━━━━━ Excerpted records

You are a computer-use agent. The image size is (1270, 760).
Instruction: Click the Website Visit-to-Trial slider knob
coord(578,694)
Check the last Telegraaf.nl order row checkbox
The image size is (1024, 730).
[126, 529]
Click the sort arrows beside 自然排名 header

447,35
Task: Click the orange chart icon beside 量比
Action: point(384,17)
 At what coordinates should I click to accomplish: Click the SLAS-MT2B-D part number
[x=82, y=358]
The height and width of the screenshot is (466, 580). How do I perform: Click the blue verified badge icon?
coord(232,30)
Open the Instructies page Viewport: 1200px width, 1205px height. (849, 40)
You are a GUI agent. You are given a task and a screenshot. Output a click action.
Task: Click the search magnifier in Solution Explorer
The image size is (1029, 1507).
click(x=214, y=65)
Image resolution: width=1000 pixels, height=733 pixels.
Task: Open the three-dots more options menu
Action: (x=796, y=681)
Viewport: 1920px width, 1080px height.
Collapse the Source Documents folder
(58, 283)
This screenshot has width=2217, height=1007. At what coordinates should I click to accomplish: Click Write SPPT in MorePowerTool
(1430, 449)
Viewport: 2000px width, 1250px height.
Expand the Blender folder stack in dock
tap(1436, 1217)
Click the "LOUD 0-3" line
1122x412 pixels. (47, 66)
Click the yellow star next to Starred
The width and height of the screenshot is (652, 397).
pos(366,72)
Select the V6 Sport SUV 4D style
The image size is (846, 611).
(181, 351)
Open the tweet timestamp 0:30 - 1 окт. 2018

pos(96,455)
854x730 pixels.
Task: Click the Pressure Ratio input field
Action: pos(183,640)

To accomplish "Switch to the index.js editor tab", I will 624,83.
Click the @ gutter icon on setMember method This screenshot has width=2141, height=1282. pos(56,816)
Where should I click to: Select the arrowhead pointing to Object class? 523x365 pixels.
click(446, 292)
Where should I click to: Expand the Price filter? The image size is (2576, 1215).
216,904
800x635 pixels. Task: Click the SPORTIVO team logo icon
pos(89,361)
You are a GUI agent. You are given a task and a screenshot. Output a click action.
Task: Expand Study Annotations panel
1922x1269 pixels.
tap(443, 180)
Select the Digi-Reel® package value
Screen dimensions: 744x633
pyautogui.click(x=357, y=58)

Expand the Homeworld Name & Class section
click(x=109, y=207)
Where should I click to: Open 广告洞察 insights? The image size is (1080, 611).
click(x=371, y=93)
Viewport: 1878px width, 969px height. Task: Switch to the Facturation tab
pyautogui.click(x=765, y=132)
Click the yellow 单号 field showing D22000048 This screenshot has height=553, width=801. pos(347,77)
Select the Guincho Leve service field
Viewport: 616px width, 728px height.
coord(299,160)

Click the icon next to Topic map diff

━━━━━━━━━━

Which lines in the listing above contain the word "Switch"? Pick out each of them and copy it in full.

To accomplish "Switch to the index.js editor tab", I will 624,83.
Viewport: 1878px width, 969px height. Task: Switch to the Facturation tab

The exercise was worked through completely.